Realism and combat in D&D and related old-school games is a crazy issue folks drag up now and again and the there is a host of conflicting motives in that realism, one way to have wounds have a realsitic effect is by employing a death spiral to your campaign combats. A death spiral simply put is a method of combat resolution that includes an immediate deterioration in combat capability caused by wounds inflicted. The death-spiral is useful for implementing a sensation of reality beyond the worry casued by lowering HP and it alters the play of grindy HP based combat as well but if there are lots of rules and subsystems involved it increases the time it takes to resolve combat at the table. the following are two simple methods for implementing a deathspiral into your old-school HP based combats.

Method I: Levels Matter
Each time a combatant suffers a wound with damage greater then their level they have suffered a wound. Each such wound suffered causes the combatant to suffer a -1 penalty to hit and damage.
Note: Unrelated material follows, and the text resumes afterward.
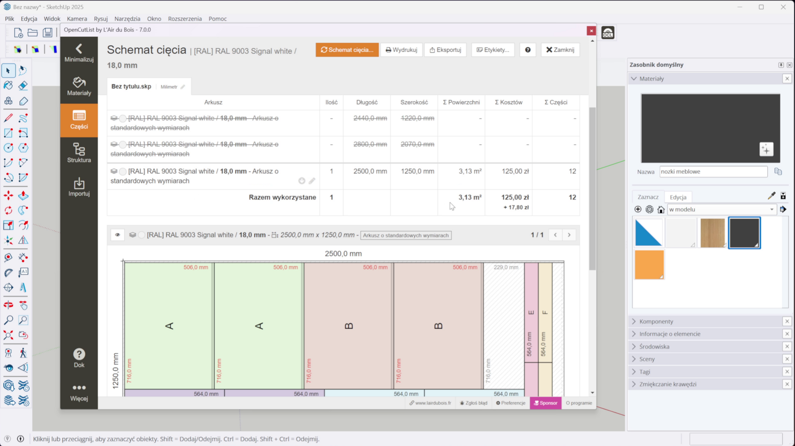Click the Dok help icon
The image size is (795, 446).
tap(79, 358)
Record the number of wounds suffered, nothing else. Bandaging within 10 minutes will remove 1 wound. Healing magics will remove 1 wound if total healing is over the recipients level. It's possible to continue to suffer the impacts of wounds even when at full HP with this recovery method, this reduces some of the yo-yo effect of healing magic in dungeoncrawls and makes suffering wounds enduring in some cases. I recommend after a week each full day of rest removes one wound (healing magic will get the job done quicker).

High hitdice monsters and high level PCs will only suffer wounds from special attacks or critical hits (if you use them). Fights against multiple opponents will quickly wear down a solo creture/NPC (not a bad thing strictly speaking).

Method II: The Fading Total
As a combatants HP total decreases they weaken. At each 50% reduction impose a -2 penalty to hit rolls and saves (So if a fighter has 20 HP and is reduced to 10 the fighter is -2 to hit and save, -4 at 5 and -8 at 2).

It's best to calculate the different thresholds for the reductions of -2.-4 and so on.  High HP combatants will not suffer much from wounds at first unless suffering from a few heavy hits so HP based combat is still going to be grindy for a while but as significant damage is suffered there will be a significant impact on offensive and defensive ability.

Any method that restores HP over the threshold reduces the penalty. when HP aren't very high the yo-yo effect of healing magic will be pretty notable.